I.          FinCEN Administrative Rulings

The BSA is the United States’ primary anti-money laundering and counter-terrorist financing regulatory regime. It requires that entities that meet the definition of MSBs register with FinCEN, comply with various recordkeeping rules, establish and maintain anti-money laundering programs, and file currency transaction and suspicious activity reports.[1]  One way that an entity can qualify as an MSB is by engaging in "money transmission services," defined as the "acceptance of currency, funds, or other value that substitutes for currency from one person and the transmission of currency, funds, or other value that substitutes for currency to another location or person by any means."[2]
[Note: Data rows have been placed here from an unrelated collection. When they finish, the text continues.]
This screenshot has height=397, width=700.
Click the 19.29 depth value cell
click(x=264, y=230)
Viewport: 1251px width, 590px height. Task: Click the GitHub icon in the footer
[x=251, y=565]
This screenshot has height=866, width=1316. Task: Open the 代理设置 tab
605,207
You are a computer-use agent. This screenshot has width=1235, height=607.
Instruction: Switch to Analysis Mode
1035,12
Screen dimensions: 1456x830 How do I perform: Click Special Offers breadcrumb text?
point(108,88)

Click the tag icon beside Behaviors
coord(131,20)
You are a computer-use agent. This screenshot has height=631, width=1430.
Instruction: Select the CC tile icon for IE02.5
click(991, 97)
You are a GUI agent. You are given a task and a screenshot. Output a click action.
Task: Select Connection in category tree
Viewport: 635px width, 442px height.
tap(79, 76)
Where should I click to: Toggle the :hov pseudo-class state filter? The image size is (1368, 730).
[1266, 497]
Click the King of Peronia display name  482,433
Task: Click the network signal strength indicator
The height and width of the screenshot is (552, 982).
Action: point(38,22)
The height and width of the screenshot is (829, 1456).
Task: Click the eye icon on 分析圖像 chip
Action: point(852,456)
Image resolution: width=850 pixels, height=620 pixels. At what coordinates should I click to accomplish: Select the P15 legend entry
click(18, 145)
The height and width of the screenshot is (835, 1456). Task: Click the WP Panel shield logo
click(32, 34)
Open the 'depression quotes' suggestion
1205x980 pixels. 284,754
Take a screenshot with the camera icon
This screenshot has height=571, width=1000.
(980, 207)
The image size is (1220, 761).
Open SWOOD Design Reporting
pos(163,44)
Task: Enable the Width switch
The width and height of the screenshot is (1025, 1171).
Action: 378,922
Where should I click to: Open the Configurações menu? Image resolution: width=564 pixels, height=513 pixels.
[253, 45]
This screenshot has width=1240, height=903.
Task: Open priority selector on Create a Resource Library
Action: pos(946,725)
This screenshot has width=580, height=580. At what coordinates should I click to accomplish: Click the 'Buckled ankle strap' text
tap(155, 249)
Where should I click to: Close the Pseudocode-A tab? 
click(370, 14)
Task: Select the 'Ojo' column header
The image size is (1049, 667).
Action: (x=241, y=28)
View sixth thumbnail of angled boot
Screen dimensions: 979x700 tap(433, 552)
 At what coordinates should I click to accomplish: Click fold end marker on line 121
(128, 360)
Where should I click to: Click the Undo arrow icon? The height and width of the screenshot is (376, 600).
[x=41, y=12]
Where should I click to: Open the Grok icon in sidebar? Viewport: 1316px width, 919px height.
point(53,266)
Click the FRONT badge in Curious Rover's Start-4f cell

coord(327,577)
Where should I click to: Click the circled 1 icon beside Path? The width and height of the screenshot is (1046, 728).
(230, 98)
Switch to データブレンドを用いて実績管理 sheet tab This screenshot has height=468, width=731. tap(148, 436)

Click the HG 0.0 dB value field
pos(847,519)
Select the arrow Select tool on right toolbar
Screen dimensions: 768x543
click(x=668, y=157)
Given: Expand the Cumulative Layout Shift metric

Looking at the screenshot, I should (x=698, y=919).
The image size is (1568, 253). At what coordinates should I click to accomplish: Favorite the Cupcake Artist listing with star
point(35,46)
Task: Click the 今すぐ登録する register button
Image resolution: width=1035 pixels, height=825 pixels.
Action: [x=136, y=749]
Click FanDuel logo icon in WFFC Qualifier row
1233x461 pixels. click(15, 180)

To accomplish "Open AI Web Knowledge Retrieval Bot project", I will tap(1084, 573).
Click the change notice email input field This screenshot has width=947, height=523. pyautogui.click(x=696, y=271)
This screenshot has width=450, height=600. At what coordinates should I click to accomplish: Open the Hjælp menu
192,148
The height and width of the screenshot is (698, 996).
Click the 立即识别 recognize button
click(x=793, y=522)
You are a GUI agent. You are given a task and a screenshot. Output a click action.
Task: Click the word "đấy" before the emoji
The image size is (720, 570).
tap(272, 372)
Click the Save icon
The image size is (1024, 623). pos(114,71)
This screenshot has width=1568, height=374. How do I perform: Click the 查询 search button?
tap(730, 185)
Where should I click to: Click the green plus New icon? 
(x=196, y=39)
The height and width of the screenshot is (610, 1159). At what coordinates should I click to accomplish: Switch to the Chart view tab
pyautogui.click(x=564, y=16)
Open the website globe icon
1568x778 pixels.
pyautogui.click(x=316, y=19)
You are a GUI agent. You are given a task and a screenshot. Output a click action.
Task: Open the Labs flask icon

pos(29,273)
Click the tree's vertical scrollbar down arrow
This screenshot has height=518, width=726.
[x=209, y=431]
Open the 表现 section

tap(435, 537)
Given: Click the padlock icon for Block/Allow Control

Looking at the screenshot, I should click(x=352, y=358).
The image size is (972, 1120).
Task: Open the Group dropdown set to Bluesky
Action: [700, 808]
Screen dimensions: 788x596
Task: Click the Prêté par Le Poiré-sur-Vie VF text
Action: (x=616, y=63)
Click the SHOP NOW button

In a March 2013 guidance document,[3] FinCEN sought to clarify what types of conduct by handlers of virtual currency would constitute money transmission services. The guidance created three categories of persons engaged in virtual currency-related conduct:

An administrator is a person that is engaged as a business in issuing (putting into circulation) a virtual currency, and that has the authority to redeem (to withdraw from circulation) such virtual currency.

An exchanger is a person that is engaged as a business in the exchange of virtual currency for real currency, funds, or other virtual currency.

A user is a person that obtains virtual currency to purchase goods or other services. In a footnote to the guidance document, FinCEN explained that a person might obtain virtual currency in many ways, including by purchasing it or "mining" it. The method by which a person obtains virtual currency is "not material" to the legal characterization of his or her conduct.[4]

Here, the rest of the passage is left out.